Requires reading in conjunction with the Biosecurity Act 2015 which provides powers of authorised officers, analysts and permit mechanisms, and carries substantial transitional and saving provisions that preserve existing permits, instruments and appointments (s 2B; Schedule 2 Parts 6 and associated clauses).
The Act’s stated primary objects (inserted at s 2A) are to protect human health by intervening early in the agricultural production process to prevent unsafe chemical residues entering the human food chain, to facilitate international trade by supporting compliance with residue requirements of trading partners, and to protect animal welfare (s 2A). Those expressed purposes are the policy claims the legislature attaches to the control mechanisms described above; the Act then operationalises these claims through criminal offences, professional authorisations and administrative powers.
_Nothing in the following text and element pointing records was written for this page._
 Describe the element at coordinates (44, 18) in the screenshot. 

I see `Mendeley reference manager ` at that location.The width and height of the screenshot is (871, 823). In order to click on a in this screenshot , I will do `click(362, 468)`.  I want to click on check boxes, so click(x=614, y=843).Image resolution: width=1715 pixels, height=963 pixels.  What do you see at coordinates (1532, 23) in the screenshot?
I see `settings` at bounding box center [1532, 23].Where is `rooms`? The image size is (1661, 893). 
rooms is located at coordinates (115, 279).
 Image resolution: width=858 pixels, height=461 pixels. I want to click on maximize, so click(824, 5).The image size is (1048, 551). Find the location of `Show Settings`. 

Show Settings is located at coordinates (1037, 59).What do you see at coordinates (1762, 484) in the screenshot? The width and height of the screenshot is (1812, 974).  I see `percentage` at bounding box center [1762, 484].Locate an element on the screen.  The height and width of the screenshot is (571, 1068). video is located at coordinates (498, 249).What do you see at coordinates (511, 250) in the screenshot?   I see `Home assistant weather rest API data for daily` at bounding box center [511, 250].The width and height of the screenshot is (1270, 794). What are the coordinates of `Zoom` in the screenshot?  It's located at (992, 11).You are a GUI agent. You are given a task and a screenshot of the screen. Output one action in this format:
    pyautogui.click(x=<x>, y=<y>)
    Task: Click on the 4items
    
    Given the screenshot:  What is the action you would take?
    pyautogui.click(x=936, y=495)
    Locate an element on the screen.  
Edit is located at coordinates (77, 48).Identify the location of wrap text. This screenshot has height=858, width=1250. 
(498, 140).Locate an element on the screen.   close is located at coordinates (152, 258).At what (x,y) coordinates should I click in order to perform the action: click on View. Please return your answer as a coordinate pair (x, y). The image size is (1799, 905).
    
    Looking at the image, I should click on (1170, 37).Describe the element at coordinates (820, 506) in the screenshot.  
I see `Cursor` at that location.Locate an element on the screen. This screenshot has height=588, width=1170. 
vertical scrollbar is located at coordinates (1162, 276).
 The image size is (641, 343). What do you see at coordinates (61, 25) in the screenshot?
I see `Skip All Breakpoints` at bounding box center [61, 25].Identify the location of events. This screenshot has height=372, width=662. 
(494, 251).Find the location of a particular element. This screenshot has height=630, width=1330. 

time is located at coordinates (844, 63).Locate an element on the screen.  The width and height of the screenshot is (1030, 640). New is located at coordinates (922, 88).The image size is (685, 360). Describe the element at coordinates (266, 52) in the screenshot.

The concrete effects on behaviour are: veterinarians must follow the Act’s authorisation, instruction and recordkeeping regimes when departing from label directions (ss 39A, 39D, 39E); owners and sellers must disclose withholding periods and refrain from slaughter/harvest before expiry (ss 40A, 40B); suppliers must not sell unregistered or nonconforming products or make false efficacy claims (s 41, s 43); and persons in possession of stock medicines must comply with any Agvet Code notice relating to dealing with the product (s 41A). Administrative powers allow the Secretary to impose targeted market interventions (s 46), including identification and recovery obligations that can impose costs on supply chains.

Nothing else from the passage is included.